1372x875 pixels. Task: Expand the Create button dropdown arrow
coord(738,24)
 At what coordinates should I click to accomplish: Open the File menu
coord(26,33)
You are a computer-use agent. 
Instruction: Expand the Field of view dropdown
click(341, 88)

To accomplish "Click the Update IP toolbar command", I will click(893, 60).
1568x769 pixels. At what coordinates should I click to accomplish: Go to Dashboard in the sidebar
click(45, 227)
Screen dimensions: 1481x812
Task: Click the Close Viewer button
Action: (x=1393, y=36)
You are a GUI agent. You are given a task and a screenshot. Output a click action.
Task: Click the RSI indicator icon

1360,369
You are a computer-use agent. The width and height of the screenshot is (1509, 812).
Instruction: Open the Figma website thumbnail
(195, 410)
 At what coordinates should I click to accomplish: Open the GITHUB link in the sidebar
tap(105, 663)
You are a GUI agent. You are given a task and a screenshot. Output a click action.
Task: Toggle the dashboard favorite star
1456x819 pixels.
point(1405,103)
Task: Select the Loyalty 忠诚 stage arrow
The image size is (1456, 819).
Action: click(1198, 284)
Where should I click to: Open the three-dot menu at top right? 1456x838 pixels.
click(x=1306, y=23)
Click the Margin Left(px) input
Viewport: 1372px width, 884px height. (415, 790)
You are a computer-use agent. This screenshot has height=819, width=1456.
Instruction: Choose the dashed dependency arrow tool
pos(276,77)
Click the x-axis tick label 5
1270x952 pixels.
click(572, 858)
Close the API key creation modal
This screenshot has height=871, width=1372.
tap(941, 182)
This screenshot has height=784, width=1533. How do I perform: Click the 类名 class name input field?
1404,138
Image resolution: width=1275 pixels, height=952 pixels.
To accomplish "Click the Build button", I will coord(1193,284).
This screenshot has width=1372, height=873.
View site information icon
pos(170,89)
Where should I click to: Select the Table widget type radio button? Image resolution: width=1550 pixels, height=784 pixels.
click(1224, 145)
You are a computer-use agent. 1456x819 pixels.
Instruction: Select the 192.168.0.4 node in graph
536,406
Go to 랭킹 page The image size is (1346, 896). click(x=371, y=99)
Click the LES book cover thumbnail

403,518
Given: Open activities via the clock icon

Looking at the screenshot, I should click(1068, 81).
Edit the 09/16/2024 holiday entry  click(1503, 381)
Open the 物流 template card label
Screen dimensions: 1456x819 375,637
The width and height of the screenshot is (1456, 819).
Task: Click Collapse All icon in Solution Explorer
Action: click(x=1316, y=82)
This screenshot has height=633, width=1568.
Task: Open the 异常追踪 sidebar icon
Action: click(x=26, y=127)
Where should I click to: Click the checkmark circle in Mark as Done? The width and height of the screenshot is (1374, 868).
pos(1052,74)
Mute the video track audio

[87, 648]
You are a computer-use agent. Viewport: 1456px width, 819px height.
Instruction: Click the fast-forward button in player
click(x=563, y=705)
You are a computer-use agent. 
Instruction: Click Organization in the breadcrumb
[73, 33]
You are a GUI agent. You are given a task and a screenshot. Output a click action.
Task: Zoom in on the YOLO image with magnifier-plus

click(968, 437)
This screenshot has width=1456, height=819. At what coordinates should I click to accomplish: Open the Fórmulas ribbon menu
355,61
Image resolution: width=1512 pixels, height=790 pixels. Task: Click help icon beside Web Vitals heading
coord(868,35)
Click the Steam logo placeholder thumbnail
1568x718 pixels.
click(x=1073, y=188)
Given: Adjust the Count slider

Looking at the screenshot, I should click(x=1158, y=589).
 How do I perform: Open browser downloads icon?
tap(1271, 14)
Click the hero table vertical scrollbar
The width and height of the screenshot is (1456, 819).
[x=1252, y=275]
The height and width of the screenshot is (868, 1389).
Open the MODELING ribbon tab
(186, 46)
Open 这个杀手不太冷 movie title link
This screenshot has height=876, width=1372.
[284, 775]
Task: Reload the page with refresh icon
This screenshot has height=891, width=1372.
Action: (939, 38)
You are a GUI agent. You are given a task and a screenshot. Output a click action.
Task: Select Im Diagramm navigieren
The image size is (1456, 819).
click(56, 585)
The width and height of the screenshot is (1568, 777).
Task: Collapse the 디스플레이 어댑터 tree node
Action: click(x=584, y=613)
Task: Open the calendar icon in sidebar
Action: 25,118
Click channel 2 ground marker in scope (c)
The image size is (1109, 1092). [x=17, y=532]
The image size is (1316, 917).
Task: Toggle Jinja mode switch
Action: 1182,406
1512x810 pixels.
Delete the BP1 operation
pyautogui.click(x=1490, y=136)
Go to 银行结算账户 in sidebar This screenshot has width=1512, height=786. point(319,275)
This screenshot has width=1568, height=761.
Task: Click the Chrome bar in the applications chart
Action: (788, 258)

• PROBLEM REQUIREMENTS: What's required is that all of the material be returned exactly.

• RESULT BELOW:
1372x875 pixels. Task: Expand the Create button dropdown arrow
coord(738,24)
 At what coordinates should I click to accomplish: Open the File menu
coord(26,33)
You are a computer-use agent. 
Instruction: Expand the Field of view dropdown
click(341, 88)

To accomplish "Click the Update IP toolbar command", I will click(893, 60).
1568x769 pixels. At what coordinates should I click to accomplish: Go to Dashboard in the sidebar
click(45, 227)
Screen dimensions: 1481x812
Task: Click the Close Viewer button
Action: (x=1393, y=36)
You are a GUI agent. You are given a task and a screenshot. Output a click action.
Task: Click the RSI indicator icon

1360,369
You are a computer-use agent. The width and height of the screenshot is (1509, 812).
Instruction: Open the Figma website thumbnail
(195, 410)
 At what coordinates should I click to accomplish: Open the GITHUB link in the sidebar
tap(105, 663)
You are a GUI agent. You are given a task and a screenshot. Output a click action.
Task: Toggle the dashboard favorite star
1456x819 pixels.
point(1405,103)
Task: Select the Loyalty 忠诚 stage arrow
The image size is (1456, 819).
Action: click(1198, 284)
Where should I click to: Open the three-dot menu at top right? 1456x838 pixels.
click(x=1306, y=23)
Click the Margin Left(px) input
Viewport: 1372px width, 884px height. (415, 790)
You are a computer-use agent. This screenshot has height=819, width=1456.
Instruction: Choose the dashed dependency arrow tool
pos(276,77)
Click the x-axis tick label 5
1270x952 pixels.
click(572, 858)
Close the API key creation modal
This screenshot has height=871, width=1372.
tap(941, 182)
This screenshot has height=784, width=1533. How do I perform: Click the 类名 class name input field?
1404,138
Image resolution: width=1275 pixels, height=952 pixels.
To accomplish "Click the Build button", I will coord(1193,284).
This screenshot has width=1372, height=873.
View site information icon
pos(170,89)
Where should I click to: Select the Table widget type radio button? Image resolution: width=1550 pixels, height=784 pixels.
click(1224, 145)
You are a computer-use agent. 1456x819 pixels.
Instruction: Select the 192.168.0.4 node in graph
536,406
Go to 랭킹 page The image size is (1346, 896). click(x=371, y=99)
Click the LES book cover thumbnail

403,518
Given: Open activities via the clock icon

Looking at the screenshot, I should click(1068, 81).
Edit the 09/16/2024 holiday entry  click(1503, 381)
Open the 物流 template card label
Screen dimensions: 1456x819 375,637
The width and height of the screenshot is (1456, 819).
Task: Click Collapse All icon in Solution Explorer
Action: click(x=1316, y=82)
This screenshot has height=633, width=1568.
Task: Open the 异常追踪 sidebar icon
Action: click(x=26, y=127)
Where should I click to: Click the checkmark circle in Mark as Done? The width and height of the screenshot is (1374, 868).
pos(1052,74)
Mute the video track audio

[87, 648]
You are a computer-use agent. Viewport: 1456px width, 819px height.
Instruction: Click the fast-forward button in player
click(x=563, y=705)
You are a computer-use agent. 
Instruction: Click Organization in the breadcrumb
[73, 33]
You are a GUI agent. You are given a task and a screenshot. Output a click action.
Task: Zoom in on the YOLO image with magnifier-plus

click(968, 437)
This screenshot has width=1456, height=819. At what coordinates should I click to accomplish: Open the Fórmulas ribbon menu
355,61
Image resolution: width=1512 pixels, height=790 pixels. Task: Click help icon beside Web Vitals heading
coord(868,35)
Click the Steam logo placeholder thumbnail
1568x718 pixels.
click(x=1073, y=188)
Given: Adjust the Count slider

Looking at the screenshot, I should click(x=1158, y=589).
 How do I perform: Open browser downloads icon?
tap(1271, 14)
Click the hero table vertical scrollbar
The width and height of the screenshot is (1456, 819).
[x=1252, y=275]
The height and width of the screenshot is (868, 1389).
Open the MODELING ribbon tab
(186, 46)
Open 这个杀手不太冷 movie title link
This screenshot has height=876, width=1372.
[284, 775]
Task: Reload the page with refresh icon
This screenshot has height=891, width=1372.
Action: (939, 38)
You are a GUI agent. You are given a task and a screenshot. Output a click action.
Task: Select Im Diagramm navigieren
The image size is (1456, 819).
click(56, 585)
The width and height of the screenshot is (1568, 777).
Task: Collapse the 디스플레이 어댑터 tree node
Action: click(x=584, y=613)
Task: Open the calendar icon in sidebar
Action: 25,118
Click channel 2 ground marker in scope (c)
The image size is (1109, 1092). [x=17, y=532]
The image size is (1316, 917).
Task: Toggle Jinja mode switch
Action: 1182,406
1512x810 pixels.
Delete the BP1 operation
pyautogui.click(x=1490, y=136)
Go to 银行结算账户 in sidebar This screenshot has width=1512, height=786. point(319,275)
This screenshot has width=1568, height=761.
Task: Click the Chrome bar in the applications chart
Action: (788, 258)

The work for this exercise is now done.